Source records

Start of Block

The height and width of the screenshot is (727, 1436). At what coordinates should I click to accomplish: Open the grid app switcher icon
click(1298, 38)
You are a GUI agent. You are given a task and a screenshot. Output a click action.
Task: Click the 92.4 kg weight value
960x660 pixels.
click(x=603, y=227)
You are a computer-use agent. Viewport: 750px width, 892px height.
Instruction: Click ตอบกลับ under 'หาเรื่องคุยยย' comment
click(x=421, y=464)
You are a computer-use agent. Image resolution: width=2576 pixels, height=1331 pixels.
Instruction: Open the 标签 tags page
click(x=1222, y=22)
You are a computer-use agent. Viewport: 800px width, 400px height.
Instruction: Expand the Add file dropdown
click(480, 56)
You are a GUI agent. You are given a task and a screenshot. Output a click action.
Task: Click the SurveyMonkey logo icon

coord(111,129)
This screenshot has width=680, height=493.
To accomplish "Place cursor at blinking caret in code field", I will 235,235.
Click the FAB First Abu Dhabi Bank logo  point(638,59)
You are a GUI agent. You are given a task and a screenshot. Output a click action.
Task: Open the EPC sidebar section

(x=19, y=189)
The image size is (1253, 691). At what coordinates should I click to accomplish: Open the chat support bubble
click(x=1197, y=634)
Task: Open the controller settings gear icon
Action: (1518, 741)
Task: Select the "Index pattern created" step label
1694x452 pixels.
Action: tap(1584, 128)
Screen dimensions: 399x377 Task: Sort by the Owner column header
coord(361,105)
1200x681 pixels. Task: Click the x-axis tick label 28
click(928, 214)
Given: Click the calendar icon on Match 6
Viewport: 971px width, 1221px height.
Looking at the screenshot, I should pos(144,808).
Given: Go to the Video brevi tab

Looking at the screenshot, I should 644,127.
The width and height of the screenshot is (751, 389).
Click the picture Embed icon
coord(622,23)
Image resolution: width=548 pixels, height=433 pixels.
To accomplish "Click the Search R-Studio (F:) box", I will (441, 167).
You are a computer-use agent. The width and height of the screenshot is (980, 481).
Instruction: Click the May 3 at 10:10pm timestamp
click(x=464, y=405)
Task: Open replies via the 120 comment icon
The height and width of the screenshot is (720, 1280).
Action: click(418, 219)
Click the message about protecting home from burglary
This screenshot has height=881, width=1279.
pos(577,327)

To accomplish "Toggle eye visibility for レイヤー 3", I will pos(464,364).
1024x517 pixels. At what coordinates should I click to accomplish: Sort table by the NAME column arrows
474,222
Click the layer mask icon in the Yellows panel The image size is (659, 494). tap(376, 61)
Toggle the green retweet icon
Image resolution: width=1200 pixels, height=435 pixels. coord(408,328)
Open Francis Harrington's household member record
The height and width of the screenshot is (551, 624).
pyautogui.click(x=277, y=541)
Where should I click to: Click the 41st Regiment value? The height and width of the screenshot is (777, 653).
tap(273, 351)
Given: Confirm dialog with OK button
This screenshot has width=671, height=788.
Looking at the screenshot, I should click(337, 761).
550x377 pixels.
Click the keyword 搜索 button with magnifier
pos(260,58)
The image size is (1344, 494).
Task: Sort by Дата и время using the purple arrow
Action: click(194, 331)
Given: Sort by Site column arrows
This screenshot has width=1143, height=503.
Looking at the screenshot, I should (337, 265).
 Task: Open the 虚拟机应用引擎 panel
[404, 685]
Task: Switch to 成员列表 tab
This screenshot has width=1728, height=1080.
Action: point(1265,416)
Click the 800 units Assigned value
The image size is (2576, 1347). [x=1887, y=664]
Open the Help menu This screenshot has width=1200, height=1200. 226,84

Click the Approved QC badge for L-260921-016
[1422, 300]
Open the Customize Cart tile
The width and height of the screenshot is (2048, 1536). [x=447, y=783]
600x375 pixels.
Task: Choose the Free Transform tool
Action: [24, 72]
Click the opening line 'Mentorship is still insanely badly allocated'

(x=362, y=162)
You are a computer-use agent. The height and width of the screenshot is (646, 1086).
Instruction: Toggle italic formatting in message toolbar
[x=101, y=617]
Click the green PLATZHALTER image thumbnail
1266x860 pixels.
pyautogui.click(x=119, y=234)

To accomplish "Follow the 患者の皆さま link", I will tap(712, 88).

End of Block

What you are asked to do →
Please copy the lines above from the line with "Given: Go to the Video brevi tab" up to and including the line with "Click the layer", exactly as written and with nothing else.

Written reply →
Given: Go to the Video brevi tab

Looking at the screenshot, I should 644,127.
The width and height of the screenshot is (751, 389).
Click the picture Embed icon
coord(622,23)
Image resolution: width=548 pixels, height=433 pixels.
To accomplish "Click the Search R-Studio (F:) box", I will (441, 167).
You are a computer-use agent. The width and height of the screenshot is (980, 481).
Instruction: Click the May 3 at 10:10pm timestamp
click(x=464, y=405)
Task: Open replies via the 120 comment icon
The height and width of the screenshot is (720, 1280).
Action: click(418, 219)
Click the message about protecting home from burglary
This screenshot has height=881, width=1279.
pos(577,327)

To accomplish "Toggle eye visibility for レイヤー 3", I will pos(464,364).
1024x517 pixels. At what coordinates should I click to accomplish: Sort table by the NAME column arrows
474,222
Click the layer mask icon in the Yellows panel The image size is (659, 494). tap(376, 61)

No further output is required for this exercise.